Despite risking the side effects of chemotherapy, such as numbness or tingling in the fingers, younger patients getting more aggressive multidrug treatments—sometimes outside the recommended standard of care—showed no significant survival gains compared with older patients getting fewer drugs, You says. “I think physicians in the community are sometimes uncomfortable when they see a young person with cancer,” she says. “It may also be partly driven by the patient themselves, that they want everything done.”
Cooper, who sought out a second opinion at Orlando’s Florida Hospital, had surgery in February 2015. During the nearly five-hour operation, a colorectal surgeon and a liver specialist worked side by side, removing roughly 60 percent of her colon and 20 percent of her liver. Her doctors were hopeful that they removed all of the malignant tissue, Cooper says.
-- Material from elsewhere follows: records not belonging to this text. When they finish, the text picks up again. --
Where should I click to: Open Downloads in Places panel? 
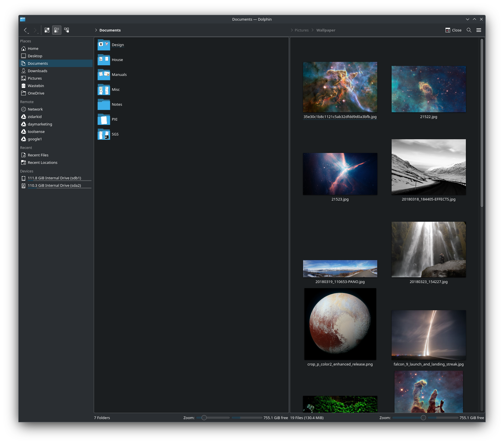pyautogui.click(x=37, y=71)
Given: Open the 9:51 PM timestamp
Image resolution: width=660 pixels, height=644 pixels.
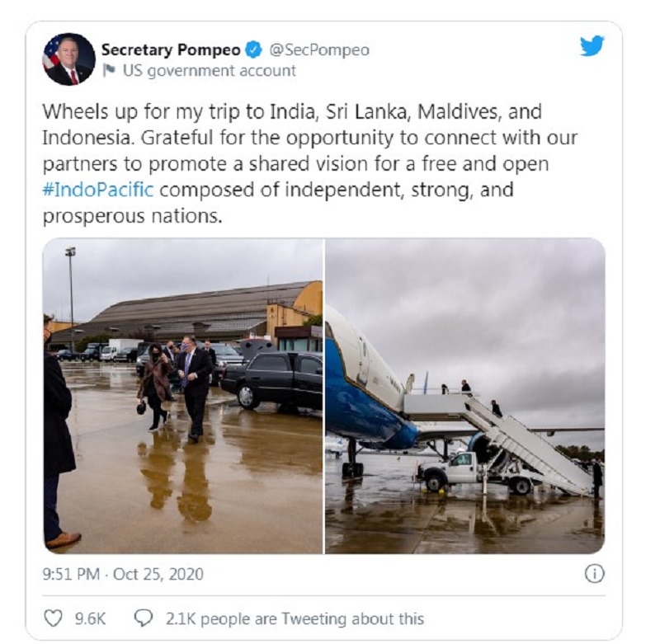Looking at the screenshot, I should [71, 574].
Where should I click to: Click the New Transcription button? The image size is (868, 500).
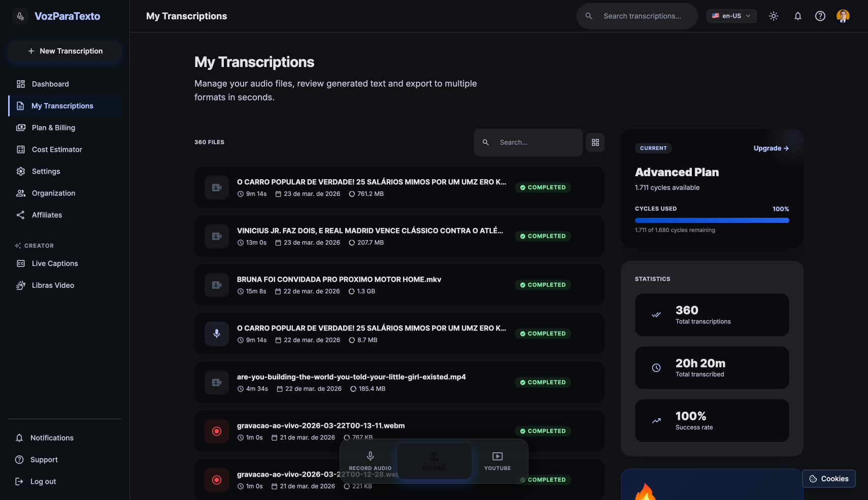(65, 51)
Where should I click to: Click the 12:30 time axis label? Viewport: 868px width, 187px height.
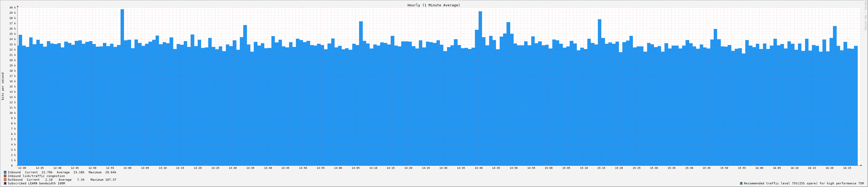click(22, 168)
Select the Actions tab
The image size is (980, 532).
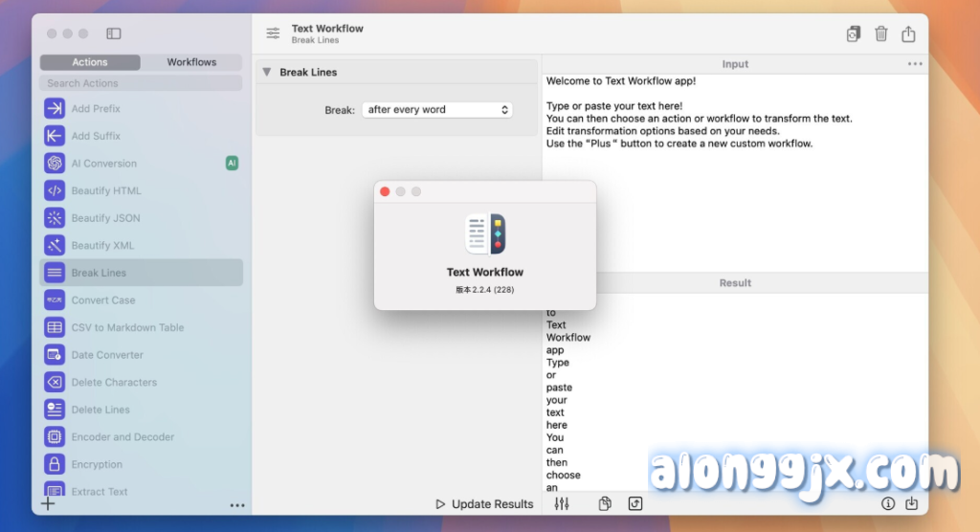(90, 62)
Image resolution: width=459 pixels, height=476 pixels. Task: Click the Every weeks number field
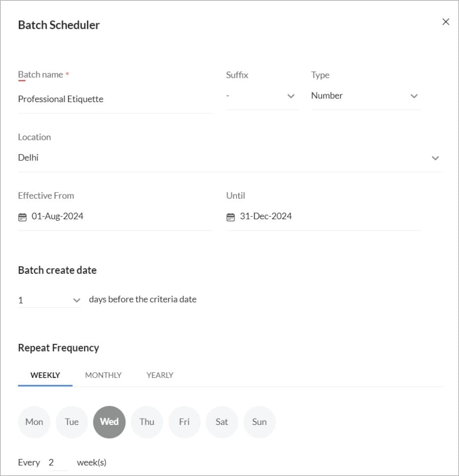click(x=58, y=463)
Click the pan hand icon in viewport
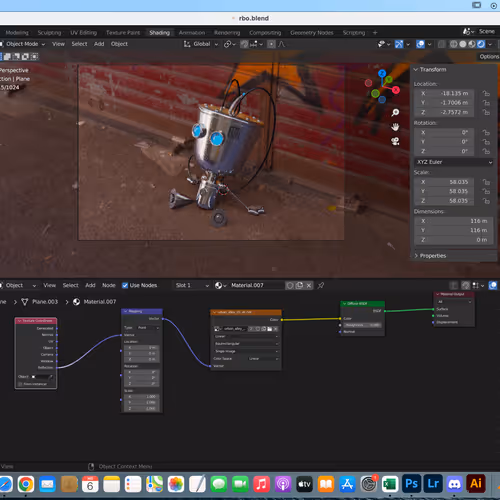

Shortly afterward, Cooper began 12 cycles of the FOLFOX chemotherapy regimen in an attempt to eradicate any lingering cells and finished her treatments in August 2015. Medication has helped keep a lid on her nausea, which she describes as relatively mild, but she has faced fatigue and nerve-related effects. At work, the graphic designer often wears mittens to warm her hands and reduce numbness and tingling.
Cooper describes herself as upbeat and focused on getting beyond chemotherapy. “They don’t foresee it coming back, hopefully,” she says of her cancer. “Hopefully. I try not to say the ‘cancer-free’ word. I’m so superstitious. But they’re pretty confident.”